------ Selection ------

My First Ballpark Road Trip (6)

Read entire series here.

After the Sunday doubleheader was over, I headed back to claim my motel room and take a real shower. A friend from my summer job was going to be on vacation in San Diego with his wife. He wanted me to join them at a comedy club that night in La Jolla, just a short drive away. I showed up and they didn't. I found out later that his wife had a bad case of food poisoning. Well, hungry I left for a restaurant. I couldn't find a good one open that late. I settled for a Taco Bell. Now, a Taco Bell in La Jolla was quite an experience. The parking lot was filled with Mercedes and BMW's. I had a yellow Camaro.

The next day I toured the beaches in San Diego, the same place where I took a shower the day before, and found some great places in Mission Beach. I fell in love with San Diego. I didn't plan it originally, but I decided to drive back up to Anaheim that evening to watch the Angels and A's. Anaheim and SD are only about 85 miles apart, barely an hour and a half drive. I bought a ticket at the park. I don't remember much of the game, but I just happened sit next to two sailors (or were they marines?) that lived only a few blocks away from me back home, and who had seen me in the bleachers in Oakland. They drove up from San Diego, just like me. Small world. I found out the following year that a cousin of mine was also at that game and had seen me.

------ Supplied material ------

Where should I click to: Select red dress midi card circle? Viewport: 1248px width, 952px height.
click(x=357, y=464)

------
------ Supplied material ------

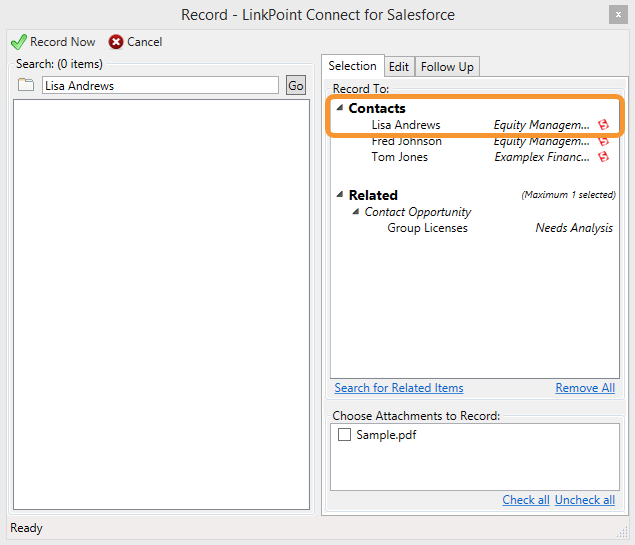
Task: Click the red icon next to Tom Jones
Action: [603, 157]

------

- Short exercise: Reproduce word for word the stretch of the road trip passage from "After the Sunday" through "a yellow Camaro.". Draw only on the road trip passage.

- Solution for this exercise:
After the Sunday doubleheader was over, I headed back to claim my motel room and take a real shower. A friend from my summer job was going to be on vacation in San Diego with his wife. He wanted me to join them at a comedy club that night in La Jolla, just a short drive away. I showed up and they didn't. I found out later that his wife had a bad case of food poisoning. Well, hungry I left for a restaurant. I couldn't find a good one open that late. I settled for a Taco Bell. Now, a Taco Bell in La Jolla was quite an experience. The parking lot was filled with Mercedes and BMW's. I had a yellow Camaro.